### Description of the task
Reproduce the listing that follows word for word, without its pictures.

### Information supplied
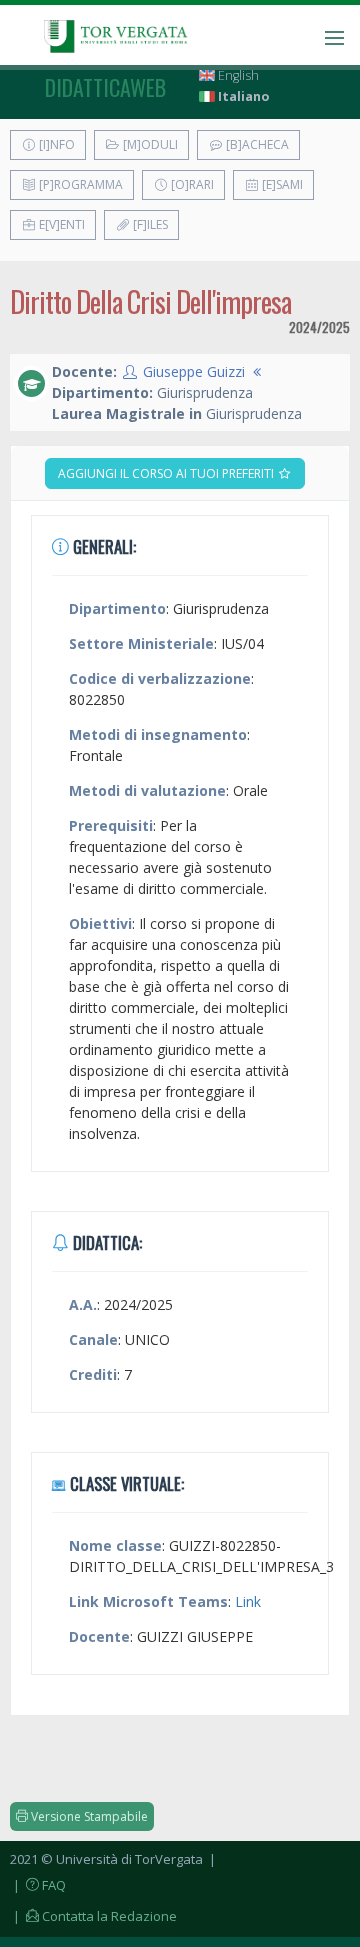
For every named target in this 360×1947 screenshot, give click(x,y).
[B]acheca (256, 144)
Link (248, 1601)
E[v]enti (60, 224)
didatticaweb (105, 87)
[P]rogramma (79, 184)
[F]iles (149, 224)
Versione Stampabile (88, 1816)
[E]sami (281, 184)
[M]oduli (149, 144)
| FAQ (38, 1885)
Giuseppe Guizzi (194, 371)
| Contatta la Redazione (93, 1916)
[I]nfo (55, 144)
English (237, 75)
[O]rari (191, 184)
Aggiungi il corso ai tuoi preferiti (167, 473)
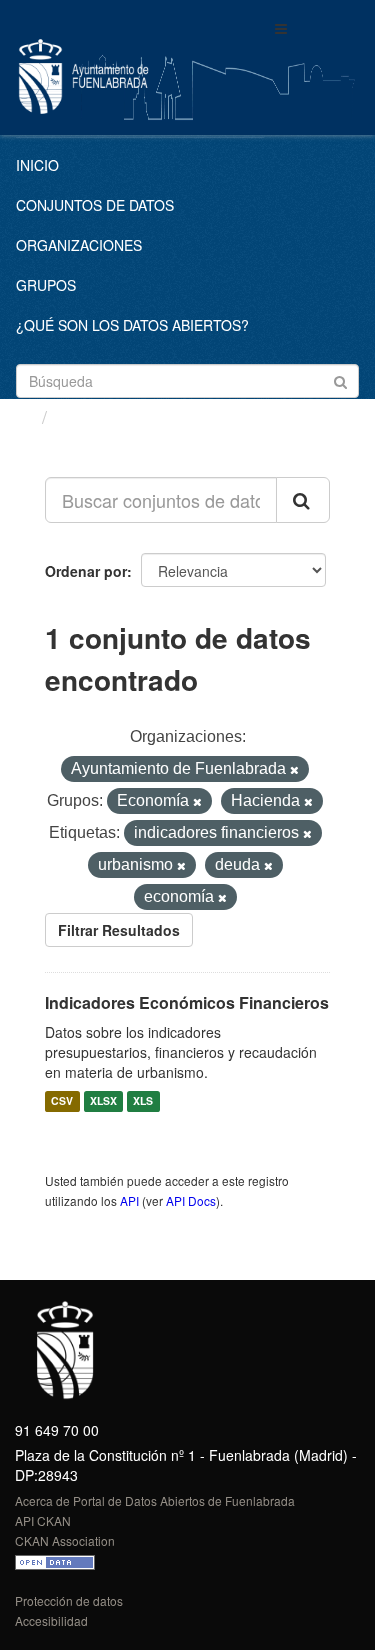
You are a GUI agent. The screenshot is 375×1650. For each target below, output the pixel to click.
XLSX (103, 1101)
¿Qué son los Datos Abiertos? (132, 325)
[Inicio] (23, 416)
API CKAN (43, 1520)
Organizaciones (79, 245)
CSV (62, 1101)
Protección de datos (69, 1600)
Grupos (46, 285)
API (129, 1200)
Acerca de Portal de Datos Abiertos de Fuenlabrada (155, 1500)
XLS (143, 1101)
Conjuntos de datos (95, 205)
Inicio (37, 165)
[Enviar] (340, 379)
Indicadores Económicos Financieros (187, 1002)
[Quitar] (294, 770)
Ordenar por (86, 571)
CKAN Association (65, 1540)
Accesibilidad (51, 1620)
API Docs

### Your response
For every named target in this 360×1947 screenshot, give click(x,y).
[B]acheca (256, 144)
Link (248, 1601)
E[v]enti (60, 224)
didatticaweb (105, 87)
[P]rogramma (79, 184)
[F]iles (149, 224)
Versione Stampabile (88, 1816)
[E]sami (281, 184)
[M]oduli (149, 144)
| FAQ (38, 1885)
Giuseppe Guizzi (194, 371)
| Contatta la Redazione (93, 1916)
[I]nfo (55, 144)
English (237, 75)
[O]rari (191, 184)
Aggiungi il corso ai tuoi preferiti (167, 473)
You are a GUI agent. The screenshot is 375×1650. For each target below, output the pixel to click.
XLSX (103, 1101)
¿Qué son los Datos Abiertos? (132, 325)
[Inicio] (23, 416)
API CKAN (43, 1520)
Organizaciones (79, 245)
CSV (62, 1101)
Protección de datos (69, 1600)
Grupos (46, 285)
API (129, 1200)
Acerca de Portal de Datos Abiertos de Fuenlabrada (155, 1500)
XLS (143, 1101)
Conjuntos de datos (95, 205)
Inicio (37, 165)
[Enviar] (340, 379)
Indicadores Económicos Financieros (187, 1002)
[Quitar] (294, 770)
Ordenar por (86, 571)
CKAN Association (65, 1540)
Accesibilidad (51, 1620)
API Docs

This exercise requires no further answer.